Quantifying the unknown: issues in simulation validation and their experimental impact
M. G. Pia, M. Batic, G. Hoff, P. Saracco, M. Begalli, M. Han, C. H Kim, and H. Seo, S. Hauf, M. Kuster, L. Quintieri, G. Weidenspointner, A., Zoglauer

TL;DR
This paper discusses the challenges in validating Monte Carlo simulations, focusing on quantifying uncertainties, especially epistemic ones, and their effects on experimental results, supported by applications and ongoing projects in Geant4.
Contribution
It introduces methods for uncertainty quantification in simulation validation and reports on ongoing efforts to investigate epistemic uncertainties in Geant4.
Findings
Methods for epistemic uncertainty quantification are discussed.
Applications demonstrate the impact of uncertainties on experimental results.

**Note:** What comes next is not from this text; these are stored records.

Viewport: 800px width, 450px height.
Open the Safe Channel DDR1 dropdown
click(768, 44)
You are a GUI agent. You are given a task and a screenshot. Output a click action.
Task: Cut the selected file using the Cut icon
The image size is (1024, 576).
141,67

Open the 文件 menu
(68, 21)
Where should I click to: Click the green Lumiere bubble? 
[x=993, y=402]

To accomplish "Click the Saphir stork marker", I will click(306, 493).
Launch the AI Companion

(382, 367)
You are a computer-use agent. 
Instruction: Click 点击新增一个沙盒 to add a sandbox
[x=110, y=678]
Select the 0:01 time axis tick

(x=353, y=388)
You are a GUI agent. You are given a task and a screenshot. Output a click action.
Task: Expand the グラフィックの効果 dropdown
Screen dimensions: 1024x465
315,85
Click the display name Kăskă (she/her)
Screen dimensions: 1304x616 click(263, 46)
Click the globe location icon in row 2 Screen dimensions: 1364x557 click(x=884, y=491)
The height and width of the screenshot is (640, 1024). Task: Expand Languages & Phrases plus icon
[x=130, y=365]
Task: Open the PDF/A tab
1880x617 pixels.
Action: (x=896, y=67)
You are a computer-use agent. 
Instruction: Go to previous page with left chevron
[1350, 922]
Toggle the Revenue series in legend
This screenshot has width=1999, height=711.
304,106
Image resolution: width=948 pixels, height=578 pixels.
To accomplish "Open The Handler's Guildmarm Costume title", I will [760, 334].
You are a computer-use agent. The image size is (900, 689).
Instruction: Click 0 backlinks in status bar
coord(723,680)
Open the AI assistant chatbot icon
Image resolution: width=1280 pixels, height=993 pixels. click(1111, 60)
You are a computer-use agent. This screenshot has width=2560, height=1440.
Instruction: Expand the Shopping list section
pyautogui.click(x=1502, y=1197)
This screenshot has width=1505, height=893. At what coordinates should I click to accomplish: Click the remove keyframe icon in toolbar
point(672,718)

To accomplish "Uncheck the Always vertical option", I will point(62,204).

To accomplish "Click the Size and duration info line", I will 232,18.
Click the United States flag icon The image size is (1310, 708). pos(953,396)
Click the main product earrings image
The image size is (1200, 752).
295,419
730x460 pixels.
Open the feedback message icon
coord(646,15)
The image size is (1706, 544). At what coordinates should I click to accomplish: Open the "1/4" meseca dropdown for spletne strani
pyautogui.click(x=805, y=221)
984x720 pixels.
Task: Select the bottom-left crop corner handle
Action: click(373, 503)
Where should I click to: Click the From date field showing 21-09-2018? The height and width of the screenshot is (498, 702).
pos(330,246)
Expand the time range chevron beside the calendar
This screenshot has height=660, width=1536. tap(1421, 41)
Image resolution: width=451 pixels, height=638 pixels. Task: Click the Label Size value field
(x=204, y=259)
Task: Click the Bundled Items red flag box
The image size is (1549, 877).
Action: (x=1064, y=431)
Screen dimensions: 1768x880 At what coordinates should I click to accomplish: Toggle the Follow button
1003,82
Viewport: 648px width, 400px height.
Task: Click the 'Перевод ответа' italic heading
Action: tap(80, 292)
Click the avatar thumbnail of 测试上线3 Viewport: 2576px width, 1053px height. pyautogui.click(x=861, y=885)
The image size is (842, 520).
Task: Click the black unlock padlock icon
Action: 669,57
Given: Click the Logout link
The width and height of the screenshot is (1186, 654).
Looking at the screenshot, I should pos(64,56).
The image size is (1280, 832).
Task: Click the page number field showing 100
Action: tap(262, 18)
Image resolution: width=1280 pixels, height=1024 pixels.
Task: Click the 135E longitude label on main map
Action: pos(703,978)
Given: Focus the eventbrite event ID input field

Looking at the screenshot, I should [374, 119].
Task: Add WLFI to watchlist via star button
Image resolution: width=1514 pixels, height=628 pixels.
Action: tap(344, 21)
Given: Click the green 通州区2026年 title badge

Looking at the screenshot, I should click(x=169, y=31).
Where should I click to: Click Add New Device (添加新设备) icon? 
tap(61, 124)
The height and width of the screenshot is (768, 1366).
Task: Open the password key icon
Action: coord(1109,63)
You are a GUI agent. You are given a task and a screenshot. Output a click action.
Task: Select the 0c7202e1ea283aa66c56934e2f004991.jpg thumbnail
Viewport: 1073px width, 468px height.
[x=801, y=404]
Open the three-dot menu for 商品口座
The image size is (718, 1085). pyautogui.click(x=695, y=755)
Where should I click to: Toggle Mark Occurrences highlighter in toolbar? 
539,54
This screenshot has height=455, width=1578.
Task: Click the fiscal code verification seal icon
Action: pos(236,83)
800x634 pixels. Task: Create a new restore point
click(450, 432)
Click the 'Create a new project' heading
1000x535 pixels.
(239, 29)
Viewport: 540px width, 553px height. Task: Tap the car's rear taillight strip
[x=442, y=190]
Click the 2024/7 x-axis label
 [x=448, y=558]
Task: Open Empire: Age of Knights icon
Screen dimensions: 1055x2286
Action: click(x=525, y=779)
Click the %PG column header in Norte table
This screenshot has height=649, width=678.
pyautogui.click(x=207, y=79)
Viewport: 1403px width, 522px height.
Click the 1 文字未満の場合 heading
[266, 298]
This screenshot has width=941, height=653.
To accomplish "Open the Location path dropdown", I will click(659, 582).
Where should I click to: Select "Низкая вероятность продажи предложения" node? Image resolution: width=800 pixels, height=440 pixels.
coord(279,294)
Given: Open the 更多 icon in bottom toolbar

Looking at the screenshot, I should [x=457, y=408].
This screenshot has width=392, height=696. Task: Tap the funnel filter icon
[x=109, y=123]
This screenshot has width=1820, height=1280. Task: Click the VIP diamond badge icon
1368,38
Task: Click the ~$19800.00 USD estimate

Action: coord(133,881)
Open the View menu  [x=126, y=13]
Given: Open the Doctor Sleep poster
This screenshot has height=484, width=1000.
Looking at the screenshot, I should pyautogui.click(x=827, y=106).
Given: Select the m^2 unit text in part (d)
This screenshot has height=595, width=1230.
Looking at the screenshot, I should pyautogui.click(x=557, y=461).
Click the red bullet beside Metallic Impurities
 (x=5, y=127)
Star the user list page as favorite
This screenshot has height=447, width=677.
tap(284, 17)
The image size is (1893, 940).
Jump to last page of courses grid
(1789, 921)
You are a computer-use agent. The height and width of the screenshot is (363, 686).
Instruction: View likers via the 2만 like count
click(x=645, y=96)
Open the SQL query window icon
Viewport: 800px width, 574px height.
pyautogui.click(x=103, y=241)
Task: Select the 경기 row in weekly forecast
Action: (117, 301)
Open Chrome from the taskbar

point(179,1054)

Ongoing projects aim to improve simulation reliability.
Abstract
The assessment of the reliability of Monte Carlo simulations is discussed, with emphasis on uncertainty quantification and the related impact on experimental results. Methods and techniques to account for epistemic uncertainties, i.e. for intrinsic knowledge gaps in physics modeling, are discussed with the support of applications to concrete experimental scenarios. Ongoing projects regarding the investigation of epistemic uncertainties in the Geant4 simulation toolkit are reported.